I knew that I couldn’t miss remembering Peep with a roomful of people who loved him, and I knew that the stupid, spontaneous decision was the best way to honour his memory.
The memorial was decorated in pink and black, pumpkins carved with Peep’s face lining the room as the music he loved played. People talked about him, laughing and eating his favourite candy. I sat between Misha and my new friend Sydney. Peep’s voice crept out of the speakers, filling the room as if he was telling us that he knew: I'm not gonna last long.
Afterwards, someone asked to see my Lil Peep tattoo – I have “Crybaby” tattooed on my arm in the font Peep had on his face. I realised my pink cast was covering it, and they told me, “at least it’s Peep’s favourite colour”. I wasn’t drinking as I was on a great big amount of codeine, but when Misha asked me to go out and do shots at a sweet shop/bar, it didn’t feel right to say no. For Peep.

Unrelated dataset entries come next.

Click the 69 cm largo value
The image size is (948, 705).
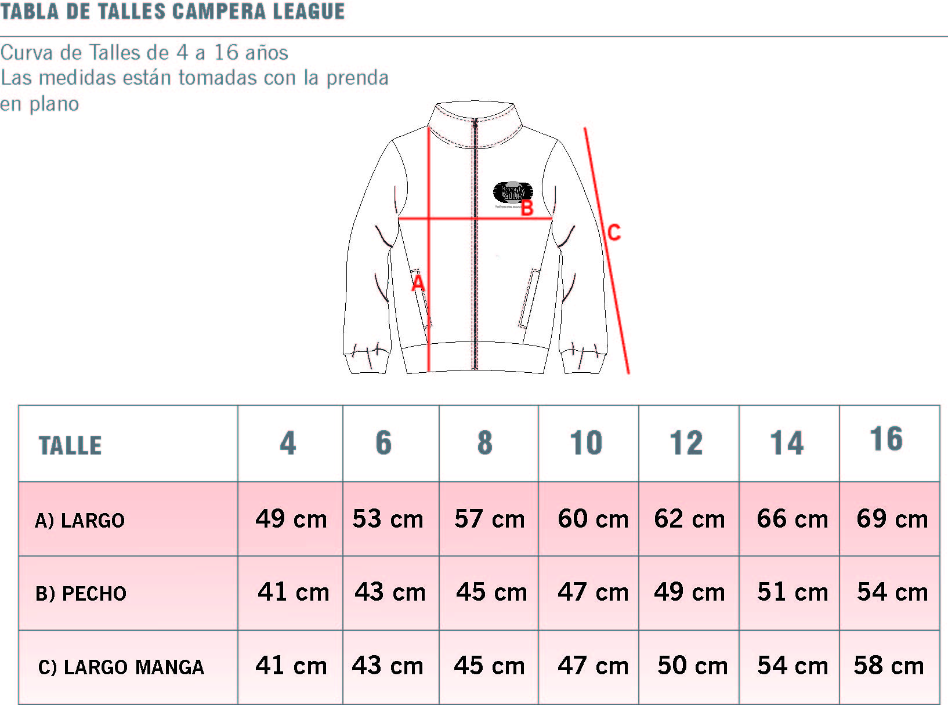892,519
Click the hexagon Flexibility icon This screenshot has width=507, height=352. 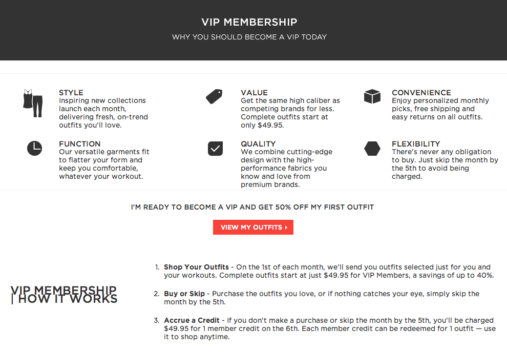pyautogui.click(x=372, y=149)
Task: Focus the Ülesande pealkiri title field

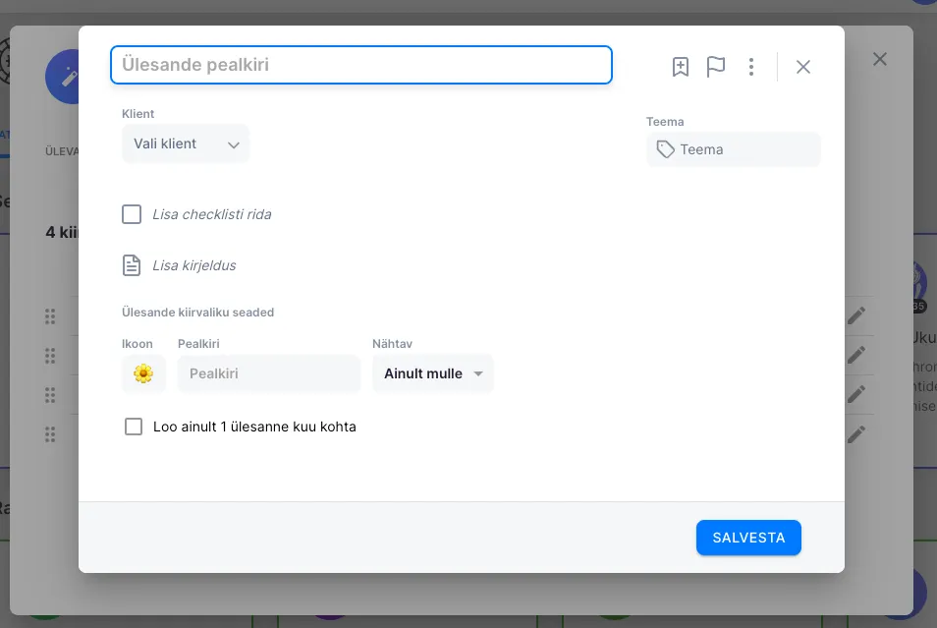Action: [361, 65]
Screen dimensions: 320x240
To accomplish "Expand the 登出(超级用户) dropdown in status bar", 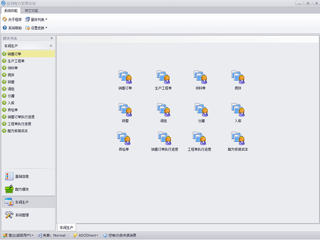I will [x=18, y=236].
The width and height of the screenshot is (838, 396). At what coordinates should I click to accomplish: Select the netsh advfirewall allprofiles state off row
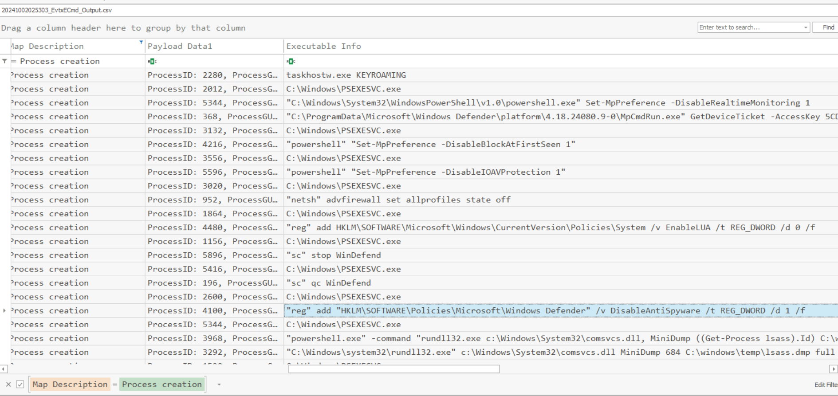(x=398, y=200)
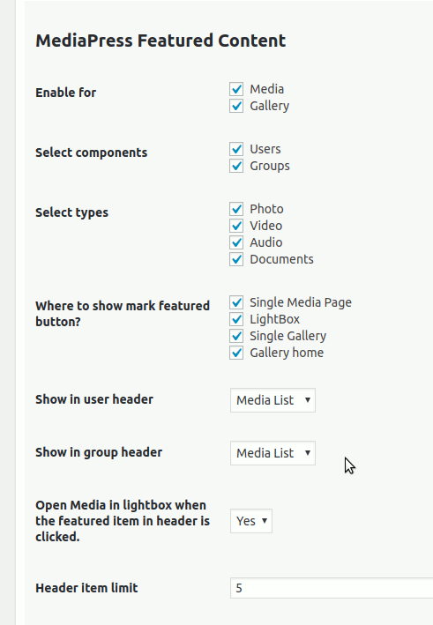Toggle the Documents type checkbox
Image resolution: width=433 pixels, height=625 pixels.
[x=236, y=258]
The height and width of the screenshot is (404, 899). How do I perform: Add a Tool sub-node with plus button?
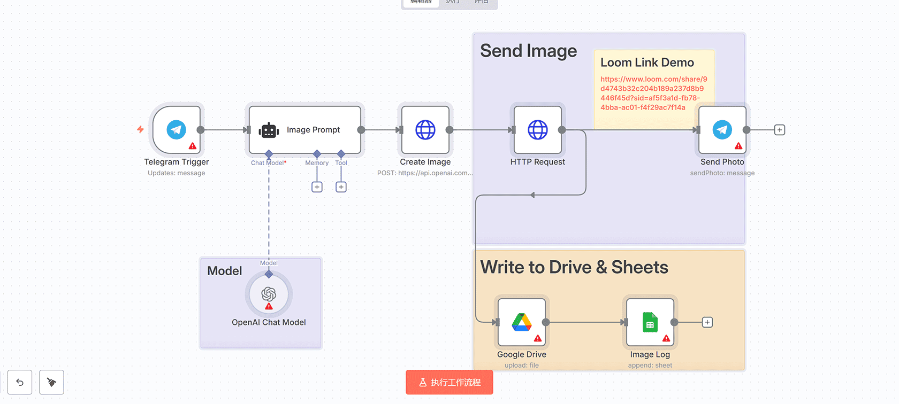(x=341, y=187)
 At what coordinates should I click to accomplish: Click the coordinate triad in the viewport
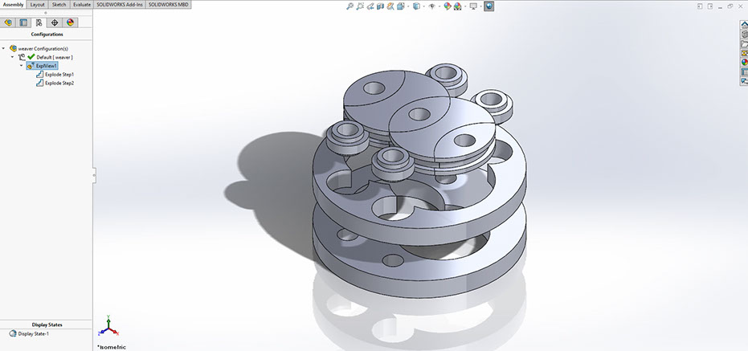[108, 328]
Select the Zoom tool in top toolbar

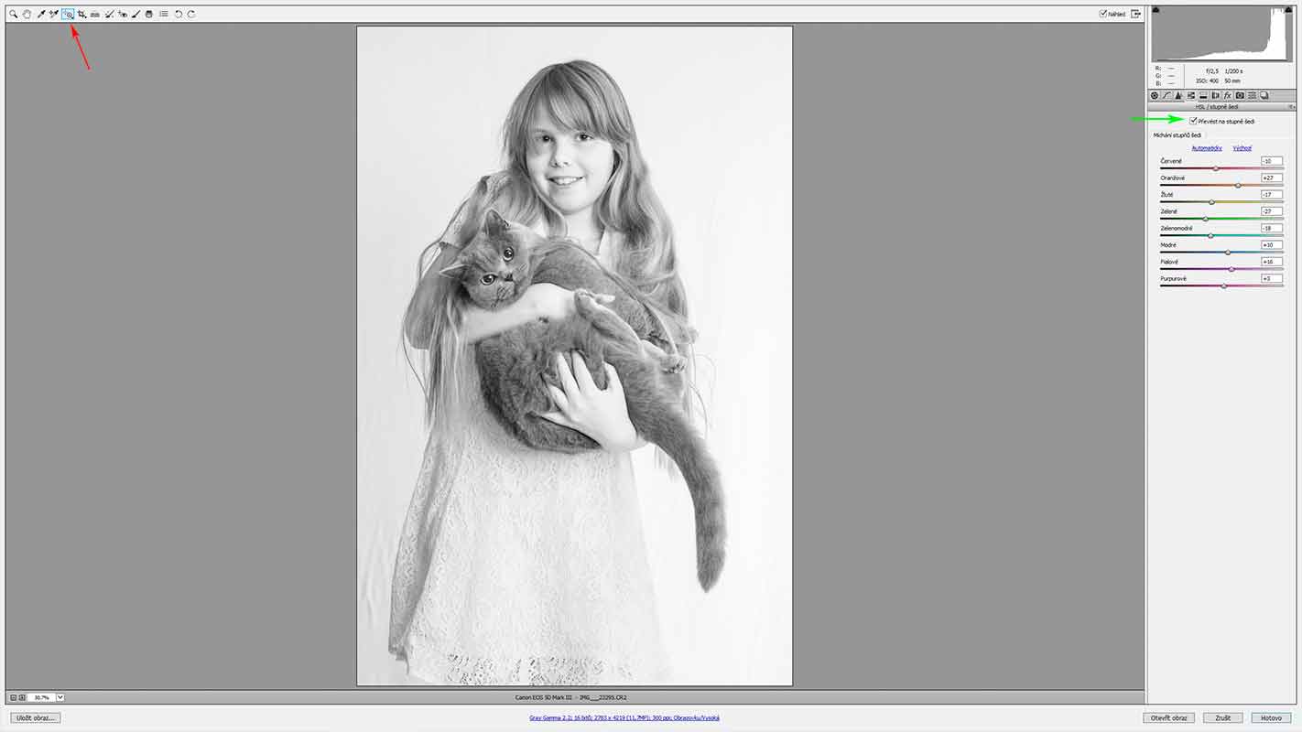[x=14, y=15]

I talk about Peep all the time, to anyone who’ll listen. Every single interview I’ve done for the last four years, I’ve brought him up either as an example of what’s next or an example of the last thing I felt truly excited for. I believe that he was the future, and I see his influence everywhere. I’ve bonded with so many people over a shared love of Peep, his energy and his music. For a while it felt crass to write about him, to talk about him so often, but I realised that that’s how we keep people with us.
Nothing will ever feel right about a 21 year old boy dying of an overdose. The world will never feel any less fucked up when I sit and remember what we lost in 2017. But there is so much comfort, for me, to be found in remembering how much he gave me. I keep him alive through the people he admired, people I admire too. I keep him alive by spending every day with a boy who also has a silly Lil Peep tattoo, someone who understands what it means to love and miss someone you never really knew.
The world is a better place for having Peep in it; as much as I wish he was still here, I am so glad he ever was at all.